Figure 1: Temps. During Hot Oiling [37774 bytes]
Small probes placed in a sucker-rod string can record downhole temperatures to help evaluate the effectiveness of hot oiling for removing paraffin from producing wells.
Hot oiling is one of three main alternatives for cleaning paraffin from wells. The other common methods are chemical treatments and tubing scrapers.
Sandia National Laboratories, Albuquerque, N.M., developed the probe which is now manufactured by Flexbar Inc., Odessa, Tex.
Each probe is a battery-operated micro processor/sensor module with a memory that is sealed in a slightly elongated sucker-rod coupling, (about 5-in. long). The probe is sealed into the coupling with a standard pipe plug.
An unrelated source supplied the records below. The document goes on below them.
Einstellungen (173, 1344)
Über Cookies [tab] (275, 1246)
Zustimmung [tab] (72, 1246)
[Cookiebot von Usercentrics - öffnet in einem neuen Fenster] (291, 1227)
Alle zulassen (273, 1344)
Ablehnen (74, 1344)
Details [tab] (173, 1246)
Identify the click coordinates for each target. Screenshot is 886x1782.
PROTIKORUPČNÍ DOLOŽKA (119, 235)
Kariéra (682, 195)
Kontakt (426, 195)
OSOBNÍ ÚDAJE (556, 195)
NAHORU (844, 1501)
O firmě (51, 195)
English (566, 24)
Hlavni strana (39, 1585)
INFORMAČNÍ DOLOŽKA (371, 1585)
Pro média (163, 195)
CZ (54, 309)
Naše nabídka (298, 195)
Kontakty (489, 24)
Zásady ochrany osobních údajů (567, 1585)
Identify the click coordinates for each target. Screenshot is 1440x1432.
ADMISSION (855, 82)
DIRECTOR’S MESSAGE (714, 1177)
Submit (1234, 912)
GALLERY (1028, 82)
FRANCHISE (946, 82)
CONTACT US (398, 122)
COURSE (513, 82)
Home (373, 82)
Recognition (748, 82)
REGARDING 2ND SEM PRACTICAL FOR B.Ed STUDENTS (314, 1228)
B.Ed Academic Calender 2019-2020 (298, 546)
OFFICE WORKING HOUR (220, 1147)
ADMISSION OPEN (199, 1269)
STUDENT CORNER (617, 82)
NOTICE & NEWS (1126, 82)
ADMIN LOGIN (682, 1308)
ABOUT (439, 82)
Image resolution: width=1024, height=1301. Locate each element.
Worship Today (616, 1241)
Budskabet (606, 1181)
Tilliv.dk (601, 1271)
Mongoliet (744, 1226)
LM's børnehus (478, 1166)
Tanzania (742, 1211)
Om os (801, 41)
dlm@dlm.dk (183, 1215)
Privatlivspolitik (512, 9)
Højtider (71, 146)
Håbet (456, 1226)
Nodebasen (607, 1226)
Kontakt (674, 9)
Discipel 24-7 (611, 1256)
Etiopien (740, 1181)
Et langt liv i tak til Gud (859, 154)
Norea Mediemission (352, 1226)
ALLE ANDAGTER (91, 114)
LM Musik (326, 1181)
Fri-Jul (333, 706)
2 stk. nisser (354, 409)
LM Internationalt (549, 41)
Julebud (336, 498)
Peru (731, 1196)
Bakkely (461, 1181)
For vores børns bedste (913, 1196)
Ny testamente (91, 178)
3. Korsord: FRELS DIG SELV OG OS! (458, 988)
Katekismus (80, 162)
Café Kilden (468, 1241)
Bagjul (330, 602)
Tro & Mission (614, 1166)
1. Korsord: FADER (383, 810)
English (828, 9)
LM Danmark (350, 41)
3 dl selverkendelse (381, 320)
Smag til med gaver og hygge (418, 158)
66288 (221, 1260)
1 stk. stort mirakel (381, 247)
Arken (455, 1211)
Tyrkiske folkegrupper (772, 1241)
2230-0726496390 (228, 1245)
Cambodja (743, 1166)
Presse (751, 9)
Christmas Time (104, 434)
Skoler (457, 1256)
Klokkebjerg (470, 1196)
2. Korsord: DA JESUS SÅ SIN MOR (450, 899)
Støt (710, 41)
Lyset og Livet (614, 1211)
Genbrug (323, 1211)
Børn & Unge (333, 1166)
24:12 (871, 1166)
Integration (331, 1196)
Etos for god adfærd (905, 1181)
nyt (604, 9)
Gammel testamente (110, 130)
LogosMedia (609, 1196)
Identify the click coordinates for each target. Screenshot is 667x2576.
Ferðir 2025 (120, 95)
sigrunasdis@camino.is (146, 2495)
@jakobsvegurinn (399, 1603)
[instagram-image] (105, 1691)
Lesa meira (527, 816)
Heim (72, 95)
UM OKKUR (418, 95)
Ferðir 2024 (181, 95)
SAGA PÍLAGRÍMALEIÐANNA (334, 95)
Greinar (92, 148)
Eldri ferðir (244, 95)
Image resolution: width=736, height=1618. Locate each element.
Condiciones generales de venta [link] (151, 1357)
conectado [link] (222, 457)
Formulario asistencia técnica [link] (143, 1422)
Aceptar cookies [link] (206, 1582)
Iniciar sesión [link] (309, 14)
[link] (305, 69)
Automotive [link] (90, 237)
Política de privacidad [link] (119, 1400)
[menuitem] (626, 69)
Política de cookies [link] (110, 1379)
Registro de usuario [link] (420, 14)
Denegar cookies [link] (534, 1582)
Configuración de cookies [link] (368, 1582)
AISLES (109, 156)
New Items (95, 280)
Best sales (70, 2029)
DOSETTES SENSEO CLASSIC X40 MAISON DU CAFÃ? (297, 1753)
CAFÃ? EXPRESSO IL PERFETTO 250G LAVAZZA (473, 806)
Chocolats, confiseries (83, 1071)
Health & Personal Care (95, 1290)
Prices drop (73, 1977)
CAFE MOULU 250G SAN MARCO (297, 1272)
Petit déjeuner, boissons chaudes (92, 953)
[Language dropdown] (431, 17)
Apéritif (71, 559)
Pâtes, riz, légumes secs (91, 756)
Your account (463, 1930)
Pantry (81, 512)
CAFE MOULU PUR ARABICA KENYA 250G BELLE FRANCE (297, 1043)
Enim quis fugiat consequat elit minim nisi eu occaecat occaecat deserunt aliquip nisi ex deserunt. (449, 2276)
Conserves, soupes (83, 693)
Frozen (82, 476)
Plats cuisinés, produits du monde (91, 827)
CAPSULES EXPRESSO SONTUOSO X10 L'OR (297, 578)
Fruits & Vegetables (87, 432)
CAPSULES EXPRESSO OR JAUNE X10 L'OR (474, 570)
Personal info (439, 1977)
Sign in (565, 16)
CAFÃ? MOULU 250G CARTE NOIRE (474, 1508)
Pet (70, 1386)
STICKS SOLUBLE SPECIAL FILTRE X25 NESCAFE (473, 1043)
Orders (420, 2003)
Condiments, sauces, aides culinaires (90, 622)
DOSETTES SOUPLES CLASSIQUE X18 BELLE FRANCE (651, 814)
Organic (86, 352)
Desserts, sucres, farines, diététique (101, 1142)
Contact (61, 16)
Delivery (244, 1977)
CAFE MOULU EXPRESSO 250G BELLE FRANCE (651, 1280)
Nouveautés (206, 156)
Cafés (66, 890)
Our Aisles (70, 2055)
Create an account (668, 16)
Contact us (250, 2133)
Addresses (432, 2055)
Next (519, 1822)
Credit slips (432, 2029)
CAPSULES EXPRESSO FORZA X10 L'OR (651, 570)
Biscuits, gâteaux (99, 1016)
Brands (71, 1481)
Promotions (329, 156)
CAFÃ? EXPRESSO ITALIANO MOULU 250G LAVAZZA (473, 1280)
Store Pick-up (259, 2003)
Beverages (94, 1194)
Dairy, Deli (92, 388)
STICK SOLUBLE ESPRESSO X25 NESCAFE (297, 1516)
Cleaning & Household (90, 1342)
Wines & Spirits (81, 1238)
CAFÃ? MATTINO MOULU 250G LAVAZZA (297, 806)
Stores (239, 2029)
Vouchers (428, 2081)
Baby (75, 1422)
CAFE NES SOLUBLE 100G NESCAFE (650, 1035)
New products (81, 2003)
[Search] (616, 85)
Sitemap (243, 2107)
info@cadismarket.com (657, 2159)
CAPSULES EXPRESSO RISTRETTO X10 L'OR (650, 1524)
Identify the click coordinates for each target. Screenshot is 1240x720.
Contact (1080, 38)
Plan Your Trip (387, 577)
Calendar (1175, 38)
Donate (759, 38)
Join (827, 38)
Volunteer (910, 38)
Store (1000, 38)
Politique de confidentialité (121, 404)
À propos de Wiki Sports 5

To record temperatures at various depths, an operator can install several couplings with sensors in different sections of the sucker-rod string. Typically, four or five probes might be run, according to Sandia.
After hot oiling, rods need to be pulled to recover the sensors and recorded data. The temperature data are downloaded from each sensor to a spreadsheet with the software provided.
In its first field trial, the temperature probe confirmed the temperature measurements of Sandia's downhole dynamometer.
In another downhole field test, Mobil Exploration & Producing U.S. Inc. used the probes during hot oiling a well. The figure compares the temperatures recorded by one probe compared to Sandia's "hot oiling spreadsheet" calculations.
Sandia indicates the difference in the curve is due to the spreadsheet not being capable of accounting for complex casing configurations. In this case, the Mobil well had a tie-back liner that created a convection cell.
Access to Sandia's "hot oiling spreadsheet" and additional information on the temperature probe can be obtained from Sandia's Internet site, http://www.sandia.gov/apt/.
The temperature probe was developed under the Natural Gas & Oil Technology Partnership, a cooperative effort of the U.S. Department of Energy, its national laboratories, and the American petroleum industry.